[Dataset items]

--- Start ---

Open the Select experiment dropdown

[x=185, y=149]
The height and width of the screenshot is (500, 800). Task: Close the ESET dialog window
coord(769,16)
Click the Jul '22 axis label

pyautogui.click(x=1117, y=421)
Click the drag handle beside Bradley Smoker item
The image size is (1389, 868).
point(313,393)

--- End ---
--- Start ---

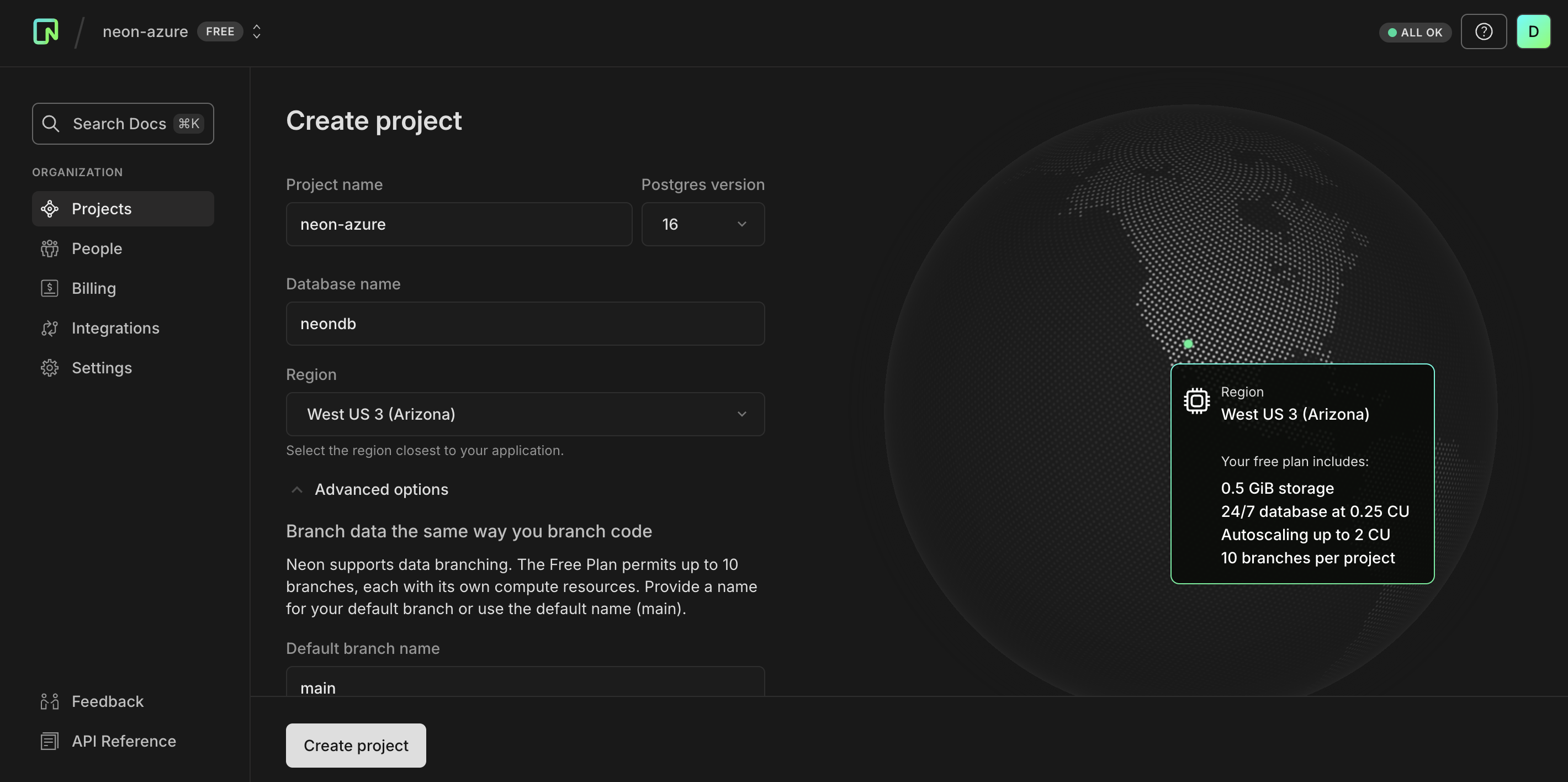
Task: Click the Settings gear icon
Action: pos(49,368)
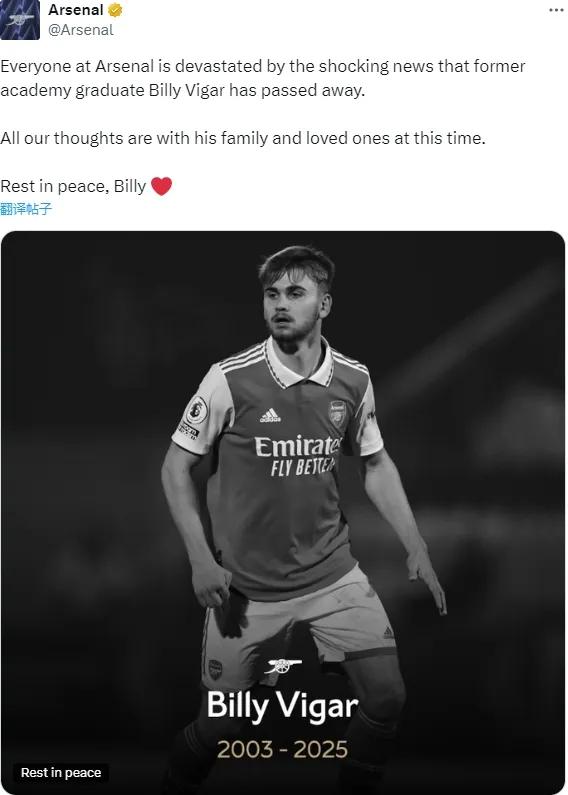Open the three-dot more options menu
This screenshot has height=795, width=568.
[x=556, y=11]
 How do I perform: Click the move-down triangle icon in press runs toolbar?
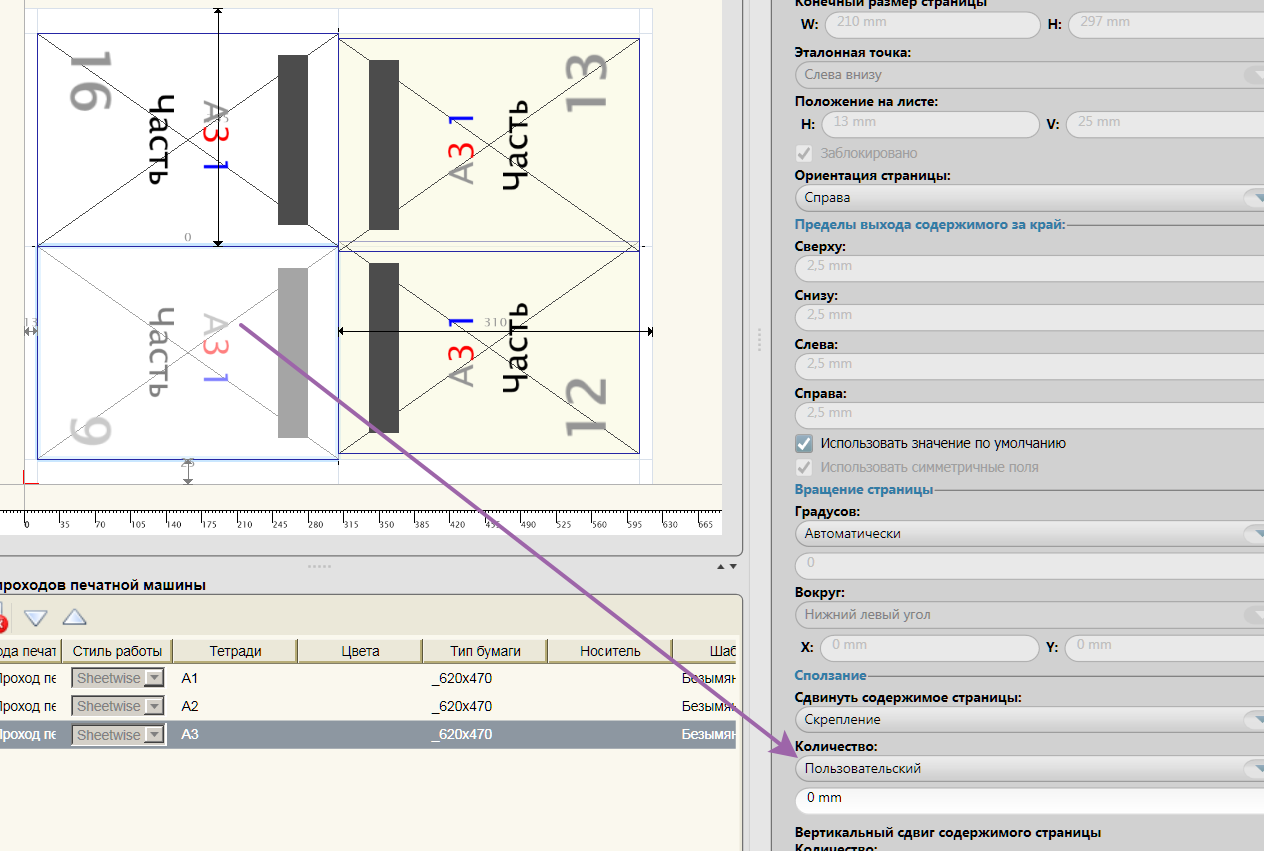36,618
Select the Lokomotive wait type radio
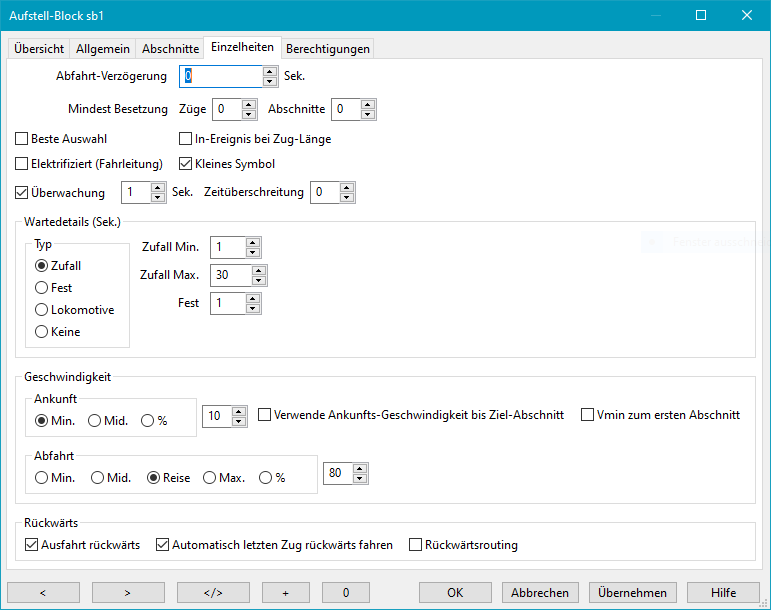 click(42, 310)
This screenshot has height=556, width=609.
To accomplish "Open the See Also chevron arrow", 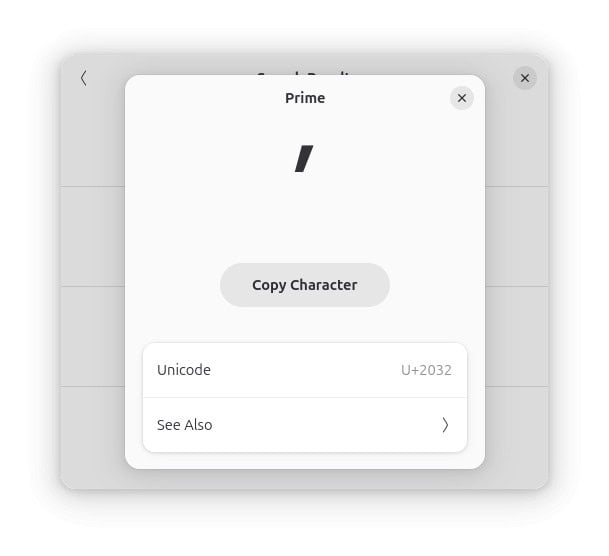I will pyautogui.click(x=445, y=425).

--- End ---

Exercise aim >> Count the lines of the material above that contain the string "width", and give only that number.

Result >> 3